下ノ沢奥の二俣1720m…駒の小屋…会津駒ヶ岳・中門岳往復…駒の小屋…会津駒ヶ岳登山口=七入駐車場…硫黄沢出合堰上(泊)

2日目コースタイム
1820m付近5:30起床
7:20
駒の小屋8:11
8:25
会津駒ヶ岳8:38
8:41
中門岳9:16
9:30
駒の小屋9:56
10:30
水場11:04
11:14
会津駒ヶ岳登山口11:56
12:17
七入駐車場13:00
13:20
硫黄沢出合堰上13:55
21:10就寝

 やや明るくなった5:30起床。

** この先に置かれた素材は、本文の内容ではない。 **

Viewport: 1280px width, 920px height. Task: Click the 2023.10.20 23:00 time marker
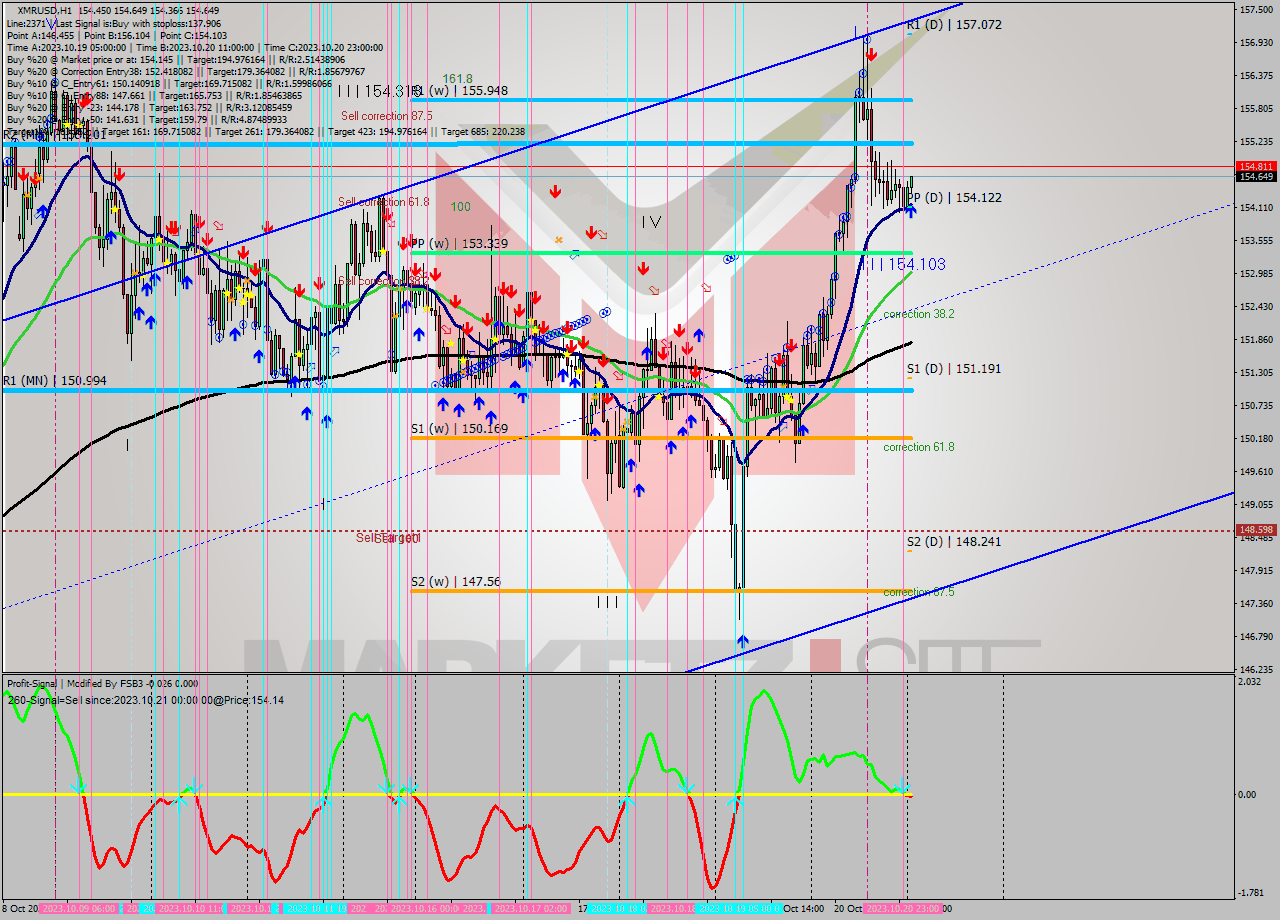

岩を積み上げたところで寝ていたYさんは背中が岩角にあたって何度か起きてしまったそうだ。餅入りラーメンを食べてザックを外へ出す。袖に付いていた釣り針とテントの網戸?が引っかかり身動きが取れなかった。テントをたたみ出発。

 今日は下ノ沢を詰めて会津駒ヶ岳・中門岳往復して下山、その後、実川硫黄沢に移動の予定である。15,16,17日の3連休だが16,17日は天気が崩れるという予報で、この先実川硫黄沢に行くかどうかは様子見である。

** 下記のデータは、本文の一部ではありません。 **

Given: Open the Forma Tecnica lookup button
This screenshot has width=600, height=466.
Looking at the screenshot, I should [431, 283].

 テン場の1820m付近からは滝もなくだいぶ細くなった流れを登る。両岸とも笹が生い茂っておりところどころ笹をかき分けながら登る。沢が狭い分、迷うことはない。1870m付近で右に枝沢を分け進む。1900m付近で水涸れ。水を汲む。ここから涸れ沢を登る。ところどころに木いちごが実をつけていて食べてみるが酸っぱい。口の中に種が残ることもあって私は好きになれなかった。対照的にHさんは見つけた木いちごを次から次へとほおばっていた。「酸っぱくないですか?」と聞くと「甘いものもあるかもしれないから」と手当たり次第食べていた。振り返れば那須あたりの山が遠くに見える。

木いちご
9/16 木いちごを食べながら登るHさん。
ツメ
9/16 下ノ沢最後のツメ。駒ノ小屋の下の木道に出る。

 2000m付近で幕営適地を見つけるが、水はなく、あんまりお勧めできない。結局、私たちが泊まったあたりが何とか整地して泊まれる最後のところだったようだ。

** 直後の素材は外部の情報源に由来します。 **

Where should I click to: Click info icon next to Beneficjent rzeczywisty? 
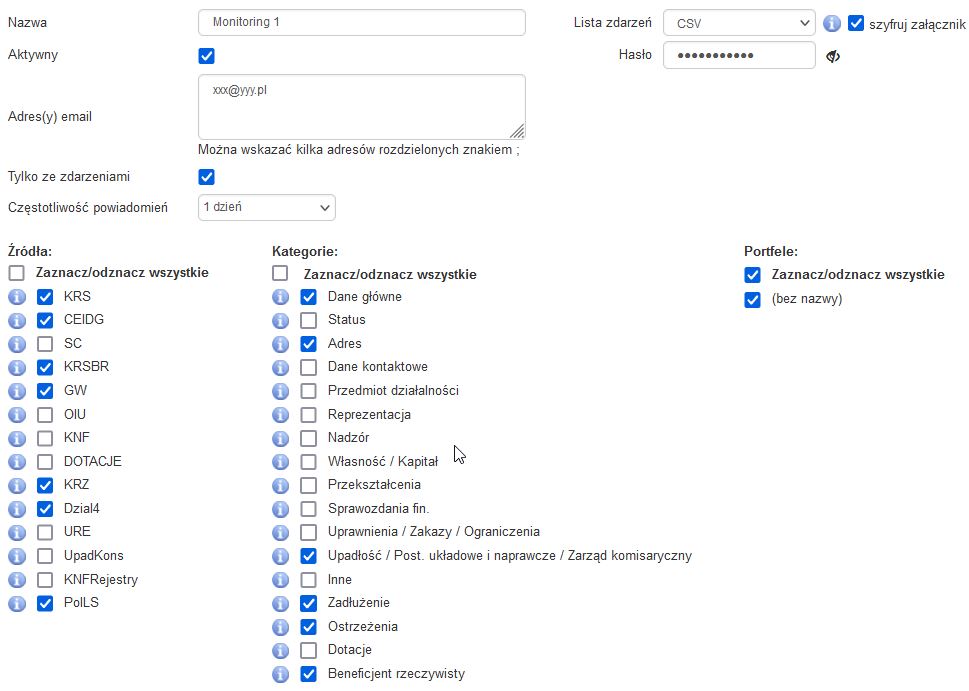(281, 674)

 最後に乾燥した湿地のような気持ちのよい斜面を登り、会津駒ヶ岳の登山道に出た。木道で歩きやすい。そこから少し登って駒の小屋。天気はよく、近くの燧ヶ岳、至仏山、上州武尊山、日光白根山、男体山、女峰山、帝釈山、田代山、那須岳が見えた。

 駒の小屋で一本。小屋の手前が三叉路になっており、それぞれ会津駒ヶ岳、尾瀬御池、檜枝岐滝沢登山口への道になっている。また池塘があるが飲み水にはならない。大して人もいないがこれから日帰り往復の人たちがたくさん登ってくるに違いない。ザックを置き、会津駒ヶ岳と中門岳を往復する。

装備解除
9/16 駒ノ小屋で装備を解除。
記念撮影
9/16 会津駒ヶ岳山頂で記念撮影。左からH、中山、Y、K。

 駒の小屋から会津駒ヶ岳、中門岳までは全線木道が敷かれていた。歩きやすいが、急な登りでは階段状になってちょっと歩きにくい。会津駒ヶ岳の山頂は少し登ったところだが、展望はいまいちである。写真を撮ってから、会津駒ヶ岳より標高は低いものの湿地帯の美しい中門岳へ向かう。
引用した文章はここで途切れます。